Manual Evidence Auditor (L3 Worker) Skill

Paths: File paths (references/, ../ln-*) are relative to this skill directory.

Manual Evidence Auditor (L3 Worker)

Type: L3 Worker

Specialized worker auditing whether manual test scripts produce reproducible, useful evidence.

Purpose & Scope

Audit Manual Evidence (Category 7: Medium Priority)
Evaluate bash test scripts in tests/manual/ against quality dimensions
Emit REWRITE_MANUAL_EVIDENCE or KEEP_MANUAL_EVIDENCE
Calculate compliance score (X/10)

Inputs

MANDATORY READ: Load references/audit_worker_core_contract.md.

Receives contextStore with: tech_stack, testFilesMetadata (filtered to type: "manual"), codebase_root, output_dir.

Manual test metadata includes: suite_dir, has_expected_dir, harness_sourced.

Workflow

Detection policy: use two-layer detection (candidate scan, then context verification); load references/two_layer_detection.md only when the verification method is ambiguous.

Parse Context: Extract manual test file list, output_dir, codebase_root from contextStore
Discover Infrastructure: Detect shared infrastructure files:
- tests/manual/config.sh -- shared configuration
- tests/manual/test_harness.sh -- shared test framework (if exists)
- tests/manual/test-all.sh -- master runner
- tests/manual/TEMPLATE-*.sh -- test templates (if exist)
- tests/manual/regenerate-golden.sh -- golden file regeneration (if exists)
Scan Scripts (Layer 1): For each manual test script, check 7 quality dimensions (see Audit Rules) 3b) Context Analysis (Layer 2 -- MANDATORY): For each candidate finding, ask:
- Is this a setup/utility script (e.g., 00-setup/*.sh, tools/*.sh)? Setup scripts have different requirements -- skip harness/golden checks
- Is this a master runner (test-all.sh)? Master runners orchestrate, not test -- skip all checks except fail-fast
- Does the project not use a shared harness at all? If no test_harness.sh exists, harness adoption check is N/A
Collect Findings: Record violations with severity, location (file:line), effort, action, recommendation
Calculate Score: Count violations by severity, calculate compliance score (X/10)
Write Report: Build full markdown report in memory per references/templates/audit_worker_report_template.md, write to {output_dir}/ln-636--global.md in single Write call
Return Summary: Return minimal summary to coordinator (see Output Format)

Audit Rules

1. Harness Adoption

What: Test script uses shared framework (run_test, init_test_state) instead of custom assertion logic

Detection:

Grep for run_test, init_test_state in script
If absent AND script contains custom test loops/assertions -> custom logic
If test_harness.sh does not exist in project -> skip this check entirely

Severity: HIGH (custom logic = maintenance burden, inconsistent reporting)

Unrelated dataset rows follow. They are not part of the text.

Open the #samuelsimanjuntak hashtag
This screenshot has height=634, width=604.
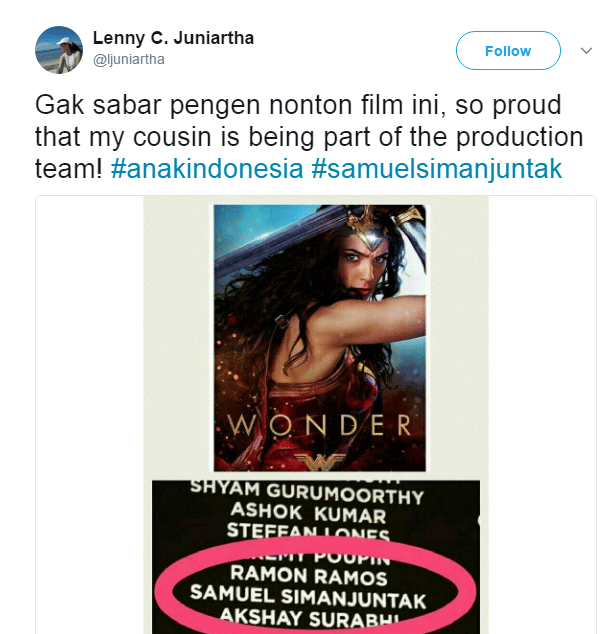pos(436,168)
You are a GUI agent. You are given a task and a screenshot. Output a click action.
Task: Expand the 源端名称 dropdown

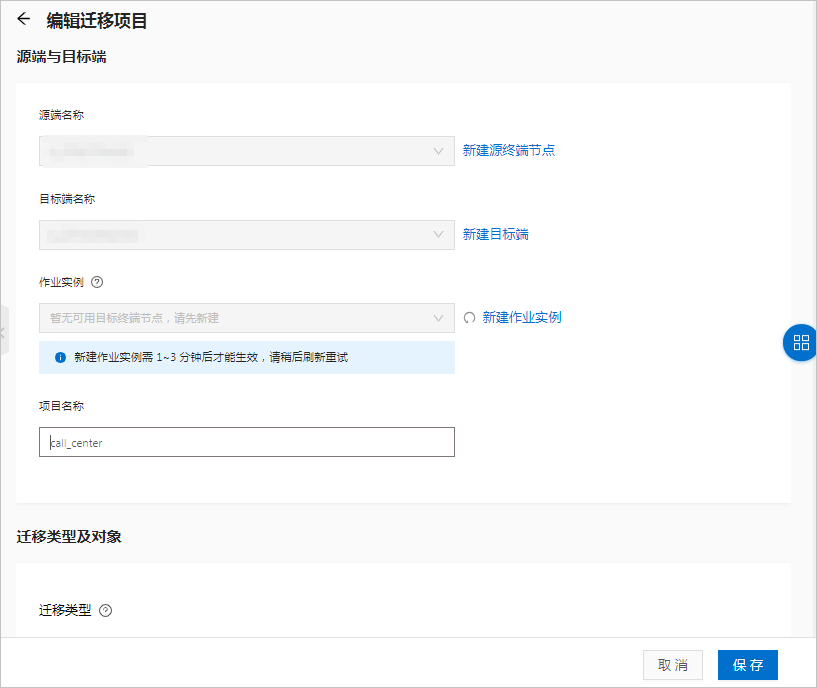(438, 151)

Recommendation: Refactor to use shared run_test from test_harness.sh Action: REWRITE_MANUAL_EVIDENCE

Effort: M

2. Golden File Completeness

What: Test suite has expected/ directory with reference files matching test scenarios

Detection:

Check if suite directory has expected/ subdirectory
Compare: number of test scenarios (grep run_test calls) vs number of expected files
If test uses diff against expected files but expected dir is missing -> finding

Layer 2: Not all tests need golden files. Tests validating HTTP status codes, timing, or dynamic data may legitimately skip golden comparison -> skip if test has no diff or comparison against files

Severity: HIGH (no golden files = no regression detection for output correctness)

Recommendation: Add expected/ directory with reference output files Action: REWRITE_MANUAL_EVIDENCE

Effort: M

3. Config Sourcing

What: Script sources shared config.sh for consistent configuration

Detection:

Grep for source.*config.sh or . .*config.sh
If absent -> script manages its own BASE_URL, tokens, etc.

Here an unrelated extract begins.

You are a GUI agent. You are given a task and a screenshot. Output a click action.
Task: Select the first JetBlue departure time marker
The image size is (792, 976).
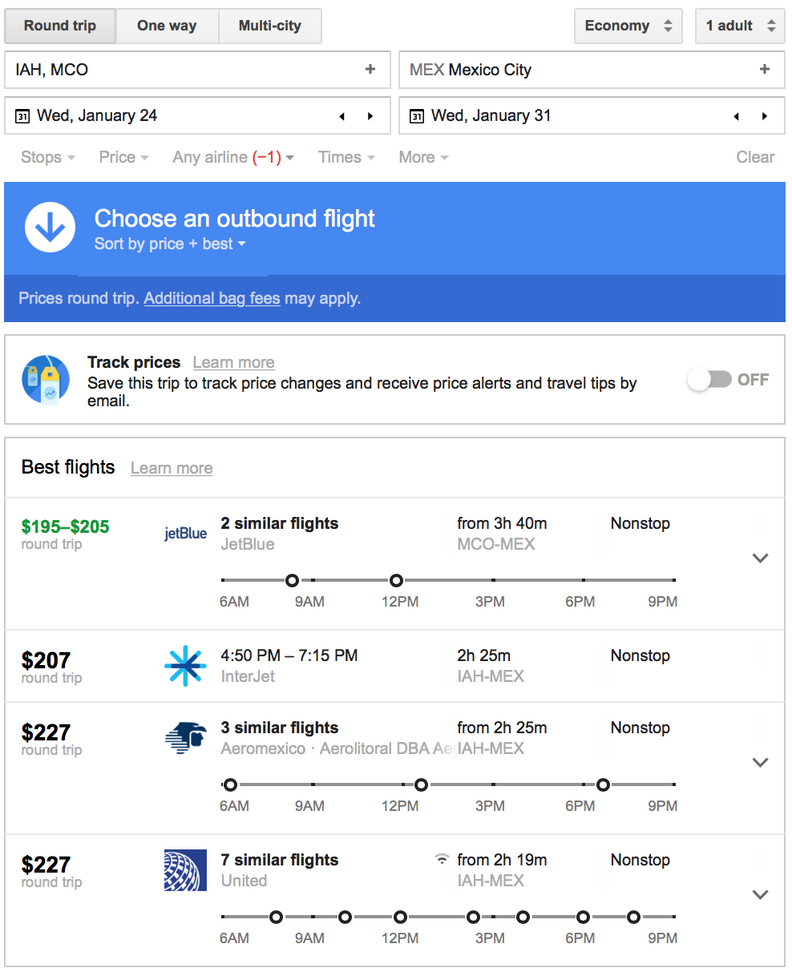point(292,580)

Layer 2: If script is self-contained utility (e.g., tools/*.sh) -> skip

Severity: MEDIUM

Recommendation: Add source "$THIS_DIR/../config.sh" for shared configuration Action: REWRITE_MANUAL_EVIDENCE

Effort: S

4. Fail-Fast Compliance

What: Script uses set -e and returns exit code 1 on failure

Detection:

Grep for set -e (or set -eo pipefail)
Check that failure paths lead to non-zero exit (not swallowed by || true everywhere)

Severity: HIGH (silent failures mask broken tests)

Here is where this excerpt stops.